オートクチュールのライン「ジョルジオ アルマーニ プリヴェ(GIORGIO ARMANI PRIVE)」は2005年、ブランド創設30周年を機にスタートしたものという。あれから20年、ブランド自体も50周年を迎えた、91歳のジョルジオ・アルマーニが見せた2025年春夏コレクションは、TikTokなどのエフェクトをはるかに凌ぐほど、洋服自体が眩く煌めく、時代も、空間も超越したオリエンタルなドレス94体だった。
儚くはあるものの、一方で何にも遮られることのない煌めきを讃えたら、時代も、空間も、もしかしたら思想さえ超越できるのではないか?そう信じたアルマーニは、近年オートクチュール・コレクションで傾倒するオリエンタルへの探求を深めた。サンドやヌードの色彩は、西アジアや北アフリカから。そこにインドを中心とする南アジアが得意とする華麗な装飾を加え、日本を含む東アジアに特有のミニマルなラインのノーカラージャケットや楊柳のパンツ、そしてドレスに仕上げる。素肌の上に纏った、極細の糸で編み上げたプルオーバーニットや、ペンシルラインのスカートは、まさにヴェールのよう。ダッチェスサテンやブロケードが光を優しく反射する一方、最後に加えた装飾は歩くたびに明滅を繰り返して大袈裟ではなくピカピカ光っている。スマホの画面越しに見ると、まるでSNSのエフェクトのようだ。アクセサリーは、バッグで陽の光と戯れる一方、ヘッドピースは月の光を優しく増幅するイメージ。煌めき方は多種多様だ。
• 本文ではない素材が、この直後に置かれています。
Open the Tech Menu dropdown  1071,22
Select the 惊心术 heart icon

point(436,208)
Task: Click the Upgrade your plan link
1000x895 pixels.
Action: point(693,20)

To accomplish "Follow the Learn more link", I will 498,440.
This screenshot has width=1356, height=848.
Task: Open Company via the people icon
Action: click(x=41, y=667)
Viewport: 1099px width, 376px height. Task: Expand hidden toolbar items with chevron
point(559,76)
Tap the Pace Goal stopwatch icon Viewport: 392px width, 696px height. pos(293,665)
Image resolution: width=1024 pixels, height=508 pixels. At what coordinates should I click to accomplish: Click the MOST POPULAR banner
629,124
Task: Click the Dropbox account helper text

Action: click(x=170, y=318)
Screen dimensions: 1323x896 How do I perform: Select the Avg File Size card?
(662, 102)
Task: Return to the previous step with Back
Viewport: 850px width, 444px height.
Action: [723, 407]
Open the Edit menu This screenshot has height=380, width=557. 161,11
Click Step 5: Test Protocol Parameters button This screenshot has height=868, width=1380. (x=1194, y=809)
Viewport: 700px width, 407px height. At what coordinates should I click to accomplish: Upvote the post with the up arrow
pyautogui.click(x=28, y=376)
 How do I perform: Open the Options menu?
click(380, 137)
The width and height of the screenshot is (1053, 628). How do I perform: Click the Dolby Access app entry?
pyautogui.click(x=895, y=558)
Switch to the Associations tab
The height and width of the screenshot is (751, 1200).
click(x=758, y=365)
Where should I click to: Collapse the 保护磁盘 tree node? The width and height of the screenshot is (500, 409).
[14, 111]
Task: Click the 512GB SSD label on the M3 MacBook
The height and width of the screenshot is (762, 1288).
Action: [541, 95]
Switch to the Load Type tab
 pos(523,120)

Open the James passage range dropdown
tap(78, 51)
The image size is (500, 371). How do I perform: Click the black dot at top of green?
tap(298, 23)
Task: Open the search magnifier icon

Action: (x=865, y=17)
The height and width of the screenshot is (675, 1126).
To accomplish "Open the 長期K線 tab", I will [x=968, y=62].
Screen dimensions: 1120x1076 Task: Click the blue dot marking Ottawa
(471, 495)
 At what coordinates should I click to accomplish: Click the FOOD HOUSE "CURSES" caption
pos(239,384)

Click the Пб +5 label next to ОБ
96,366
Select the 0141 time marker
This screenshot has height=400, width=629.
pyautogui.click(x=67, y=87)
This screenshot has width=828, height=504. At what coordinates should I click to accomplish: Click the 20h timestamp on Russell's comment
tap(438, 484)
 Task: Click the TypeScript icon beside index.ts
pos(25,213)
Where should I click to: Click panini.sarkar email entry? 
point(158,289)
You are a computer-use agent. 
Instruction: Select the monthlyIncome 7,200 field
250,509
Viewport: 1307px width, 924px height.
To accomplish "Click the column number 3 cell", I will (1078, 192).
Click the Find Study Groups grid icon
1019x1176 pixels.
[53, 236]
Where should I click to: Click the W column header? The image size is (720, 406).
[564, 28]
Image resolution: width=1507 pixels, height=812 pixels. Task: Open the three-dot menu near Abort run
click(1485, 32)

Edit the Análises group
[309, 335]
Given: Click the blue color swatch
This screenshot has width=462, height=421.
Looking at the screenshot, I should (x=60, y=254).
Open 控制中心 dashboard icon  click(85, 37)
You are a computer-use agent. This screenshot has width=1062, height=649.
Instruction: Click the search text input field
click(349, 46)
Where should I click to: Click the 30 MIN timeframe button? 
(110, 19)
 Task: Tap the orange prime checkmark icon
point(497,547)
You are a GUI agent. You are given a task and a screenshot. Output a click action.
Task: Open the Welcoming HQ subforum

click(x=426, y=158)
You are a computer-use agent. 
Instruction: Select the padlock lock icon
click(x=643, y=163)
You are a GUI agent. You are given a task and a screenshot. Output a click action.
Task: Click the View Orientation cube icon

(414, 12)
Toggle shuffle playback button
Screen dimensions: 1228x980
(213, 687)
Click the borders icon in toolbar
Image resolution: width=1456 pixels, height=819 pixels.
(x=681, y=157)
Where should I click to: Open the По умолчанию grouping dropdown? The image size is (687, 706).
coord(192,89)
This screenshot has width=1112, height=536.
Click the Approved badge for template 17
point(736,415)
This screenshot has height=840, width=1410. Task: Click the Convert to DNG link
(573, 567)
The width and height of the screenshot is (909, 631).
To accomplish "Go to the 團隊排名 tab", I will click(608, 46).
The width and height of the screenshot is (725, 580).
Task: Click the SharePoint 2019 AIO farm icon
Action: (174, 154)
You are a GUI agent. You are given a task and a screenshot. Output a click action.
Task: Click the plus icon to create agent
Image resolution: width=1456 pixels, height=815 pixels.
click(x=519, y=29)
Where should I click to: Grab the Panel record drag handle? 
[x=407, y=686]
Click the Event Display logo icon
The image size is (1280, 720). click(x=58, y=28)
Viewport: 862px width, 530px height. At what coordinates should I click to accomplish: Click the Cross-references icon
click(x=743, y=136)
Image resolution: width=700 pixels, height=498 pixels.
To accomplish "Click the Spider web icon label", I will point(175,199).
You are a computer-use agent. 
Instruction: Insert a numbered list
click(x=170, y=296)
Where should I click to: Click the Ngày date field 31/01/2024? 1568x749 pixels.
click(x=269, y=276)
リーンでしなやかなシルエットで女性の柔らかさを掻き立てつつ、まるで宝石のように自ら輝きを放つスタイルの数々は、まさに普遍的な存在だろう。そして、この普遍性こそが「ジョルジオ アルマーニ」が50年間、「ジョルジオ アルマーニ プリヴェ」が20年間探求し、これからも追求し続けるスタイルなのだと思う。